:: Questions to answer ::
1. Answer these about the essay on the Munich analogy and the war in Ukraine:
(a) Which historical episode does the essay say almost everyone has reached for?
(b) Where is Stephen Blank a senior fellow?
(c) In which newspaper did Marc Thiessen criticize the American President?
2. Carry on the essay about the Munich analogy and the war in Ukraine from the point where it ends.

:: Selected passage ::
[Start of section]

Nuclear weapons change everything (Mike Kemp/In Pictures via Getty Images)


March 30, 2022   6 mins

Much about the war in Ukraine has been unpredictable. Entirely predictable, though, has been the way stories from history have been mobilised by politicians and pundits to offer “lessons” about the crisis there: why it has occurred, what its consequences will be, and, most of all, what the rest of the world ought to do about it.

The example from history’s portmanteau of analogies which almost everyone has instinctively reached for has been – of course – the Munich Crisis of 1938. What else? No foreign policy drama is complete without a summoning of the ashen shade of Neville Chamberlain onto the stage, as essential to the plot as the ghost of Hamlet’s father.

Back in November last year, Stephen Blank, a senior fellow at the Foreign Policy Research Institute, was already warning that “appeasement of Russia would deliver exactly the same outcome as the betrayal of Czechoslovakia at Munich—dishonor and disaster”. The following month, Rep. Mike Waltz of Florida, a Republican member of the US House Armed Services Committee, tweeted after a visit to Ukraine that “Neville Chamberlain’s appeasement allowed Czechoslovakia, then Poland, then France to fall to Nazi Germany…Biden risks taking the world down the same slippery slope.” Marc Thiessen in the Washington Post solemnly denounced the American President for “channeling his inner Neville Chamberlain” in the matter of Ukraine.

[End of section]

(Collected data entries)
[Start of section]

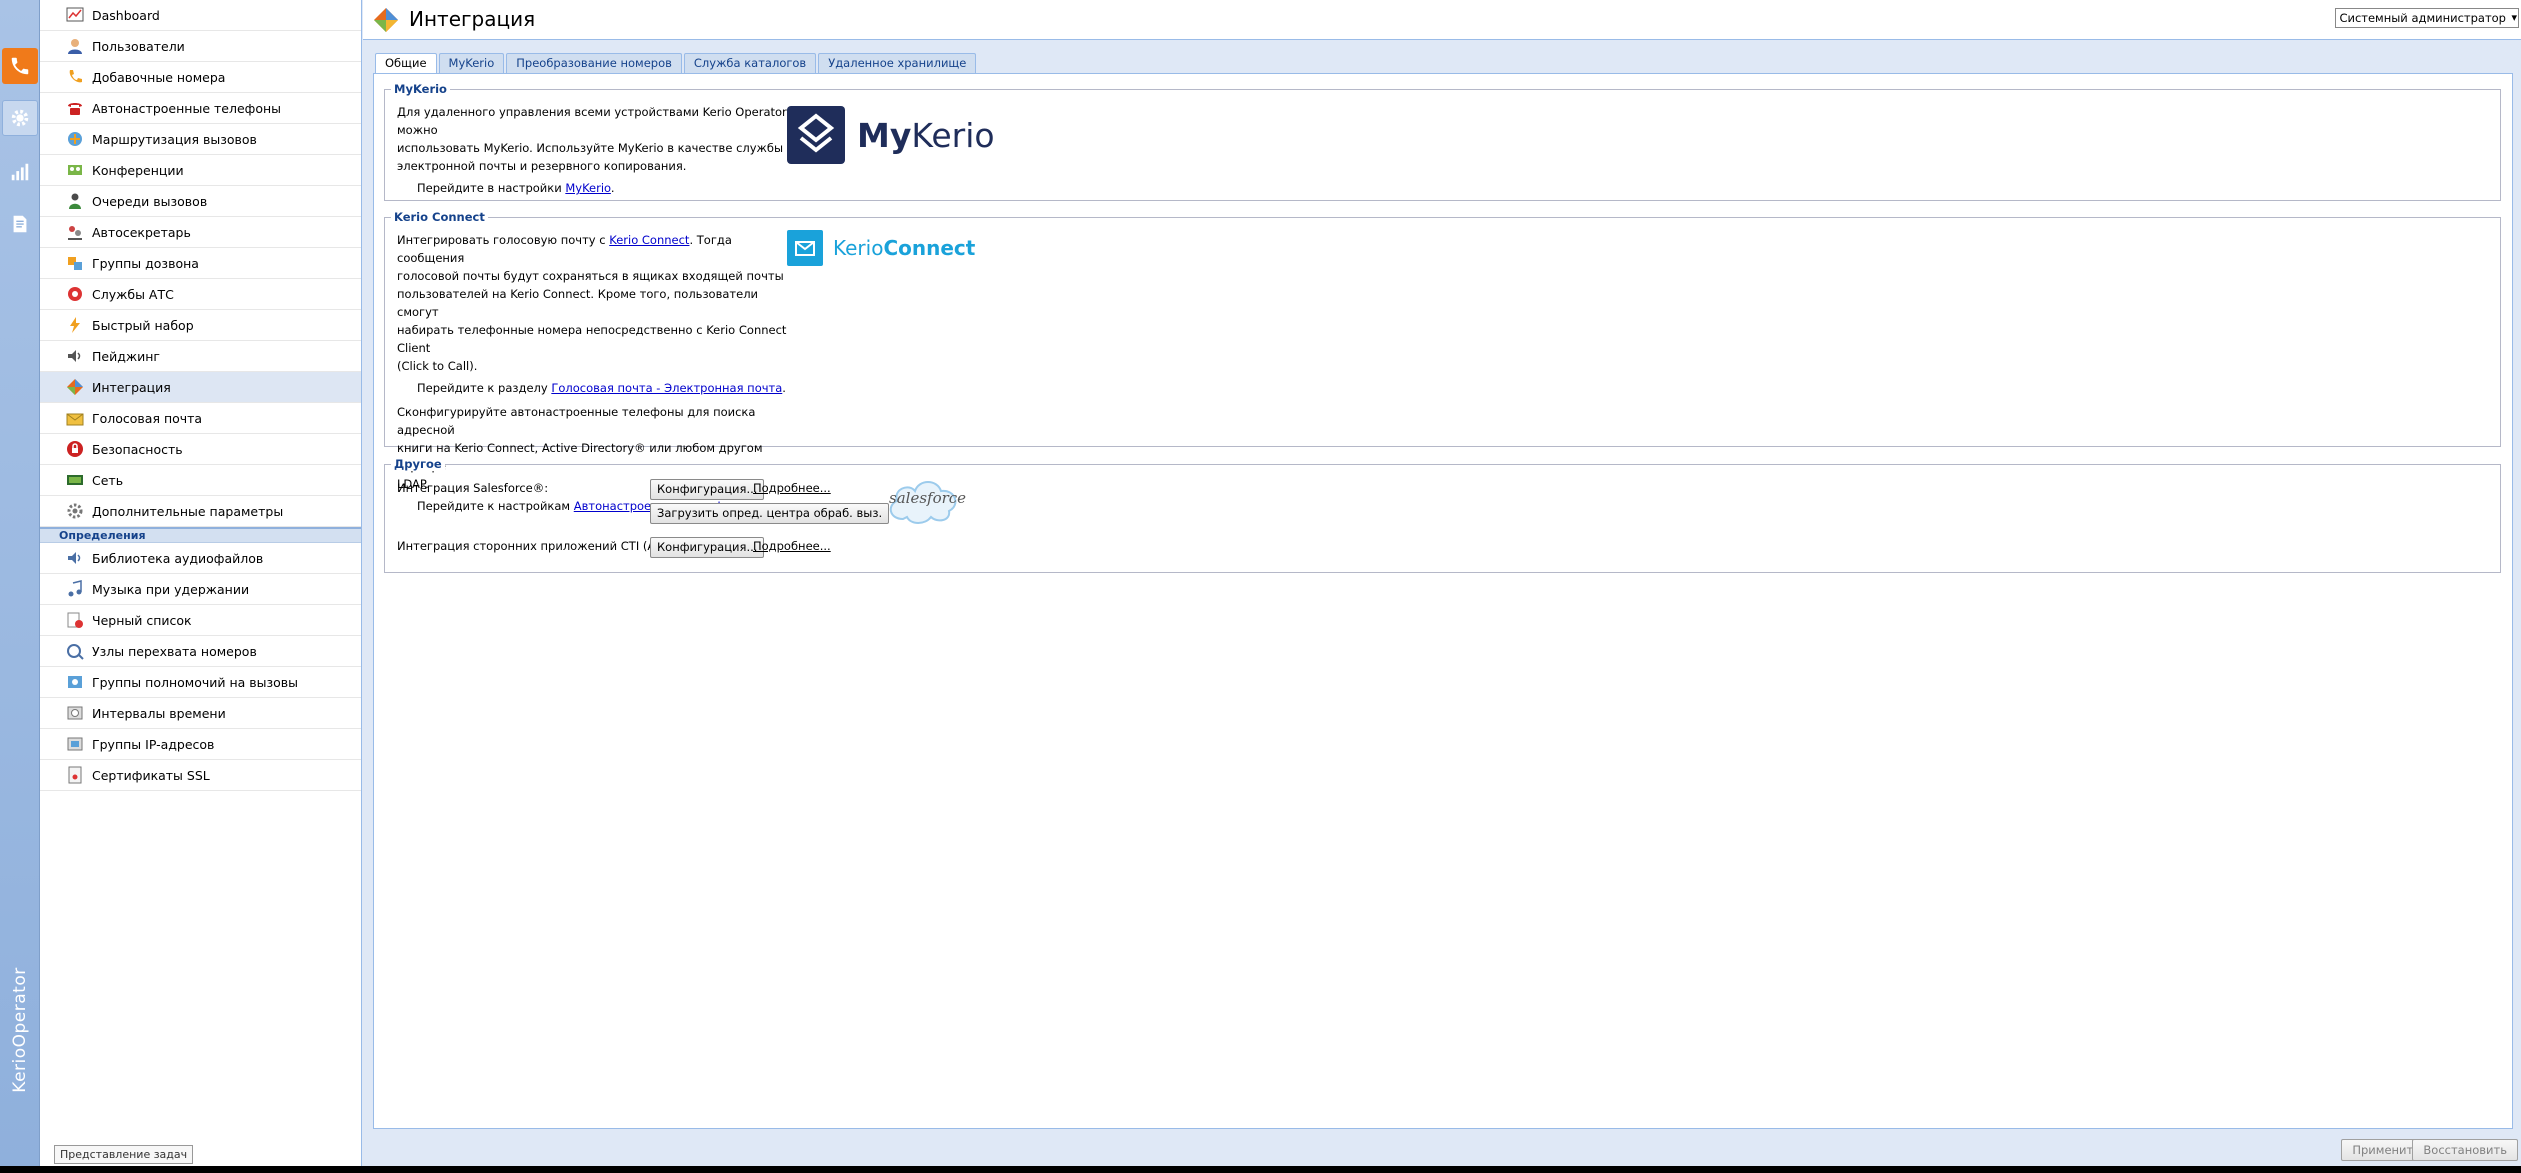 The width and height of the screenshot is (2521, 1173). I want to click on kerio-connect-logo: KerioConnect, so click(881, 248).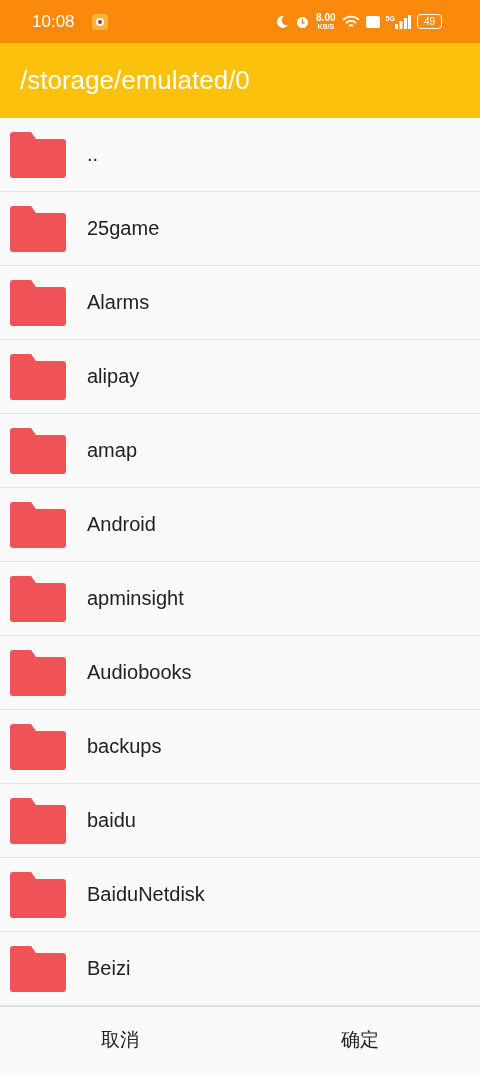 The width and height of the screenshot is (480, 1073). I want to click on moon-icon, so click(282, 22).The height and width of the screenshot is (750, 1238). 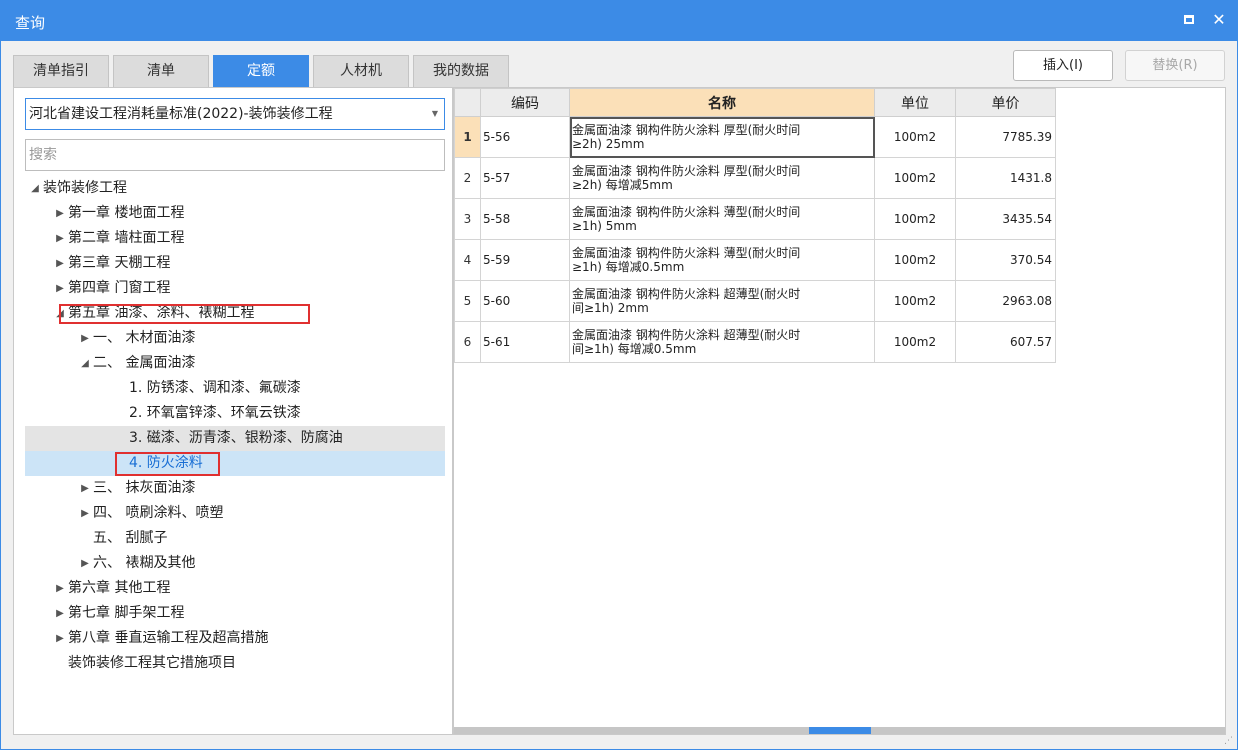 I want to click on tree-item-label: 第七章 脚手架工程, so click(x=126, y=613).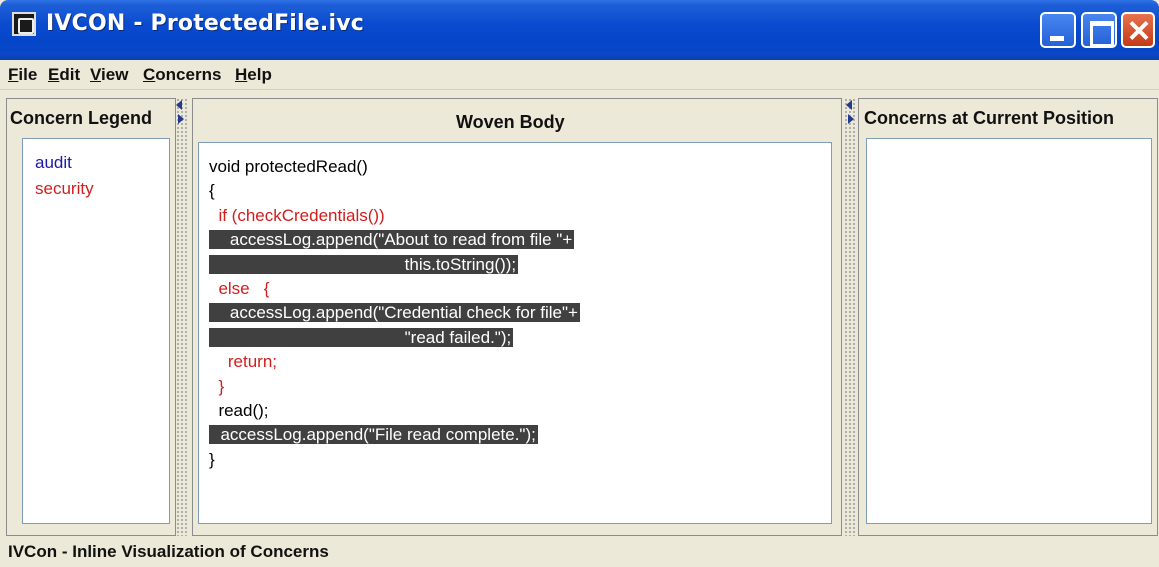  What do you see at coordinates (182, 317) in the screenshot?
I see `split-divider-left` at bounding box center [182, 317].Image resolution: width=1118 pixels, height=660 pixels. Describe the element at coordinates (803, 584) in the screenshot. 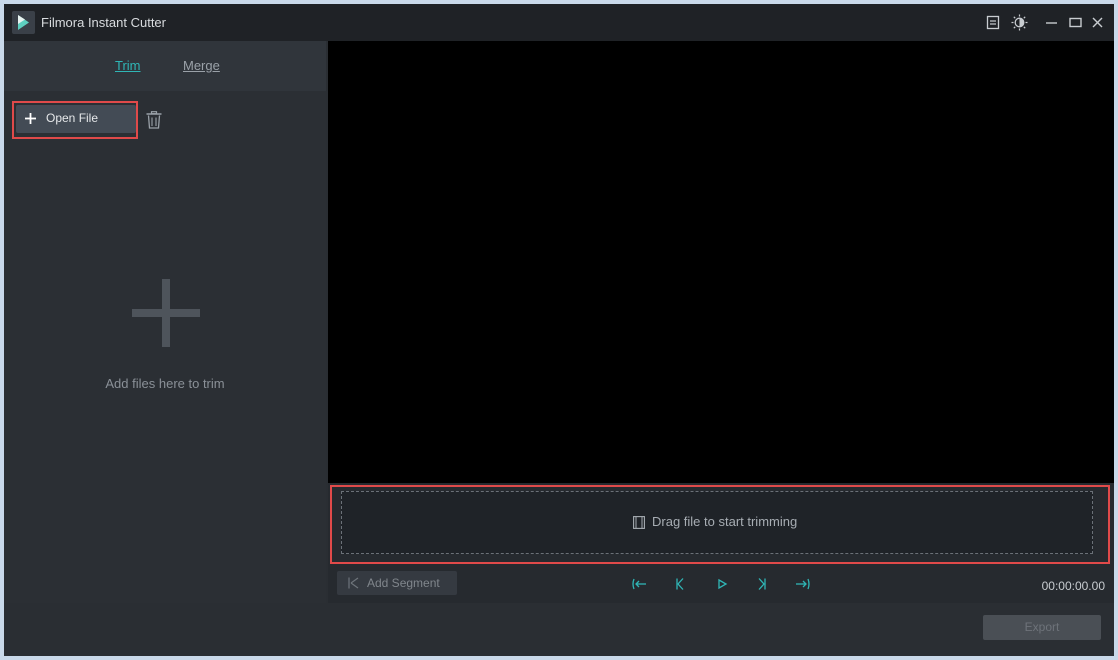

I see `go-to-end-icon` at that location.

[End of section]

:: Responses by task ::
1.
(a) The Munich Crisis of 1938
(b) The Foreign Policy Research Institute
(c) The Washington Post

2.
Allusions to Chamberlain’s appeasement are not restricted to one side of the Atlantic. UK defense secretary Ben Wallace detected back in February a “whiff of Munich” about western attempts to dissuade Putin from attacking Ukraine. But there does seem to be a particularly American obsession with routinely digging up the corpse of the Right Honourable Member for Birmingham Edgbaston for a ritual denunciation. Chamberlain himself would presumably be bewildered, as well as horrified if he knew that, 80 years after his death, he is not only well-remembered in a country he never visited during his lifetime, but that his name there has become a byword for catastrophic political failure.

Even a fogginess about the details of what happened at Munich has been no impediment to deploying it. Radio talk show host Kevin James compared President Obama with Chamberlain on MSNBC’s Hardball in 2008, but then had to admit that he had no idea what the former British Prime Minister did exactly in 1938. The magic of the word “Munich” was enough.

Invocations of “Munich”, “appeasement”, and “peace for our time” have accompanied every single American foreign policy crisis of the modern era, from Syria to North Korea to Iran to China. The debate in 2003 about the Bush administration’s decision to invade Iraq was peppered with sententious references to Chamberlain, Munich, and the “lessons of history” (which always, funnily enough, turn out to correspond to whatever the speaker wishes to argue at that given moment).

No American political party has a monopoly when it comes to rubbishing Neville Chamberlain. In a country deeply polarised by partisanship, there is one thing, at least, that everyone seems to be able to agree about: Munich is a dirty word, and appeasement is a strategy of cowards and fools.

But what is it about that September 1938 conference — at which Chamberlain and his French counterpart Édouard Daladier agreed to defer war with Nazi Germany by an accord that ceded the German-speaking Czech Sudetenland to the Third Reich — that has kept people coming back to it?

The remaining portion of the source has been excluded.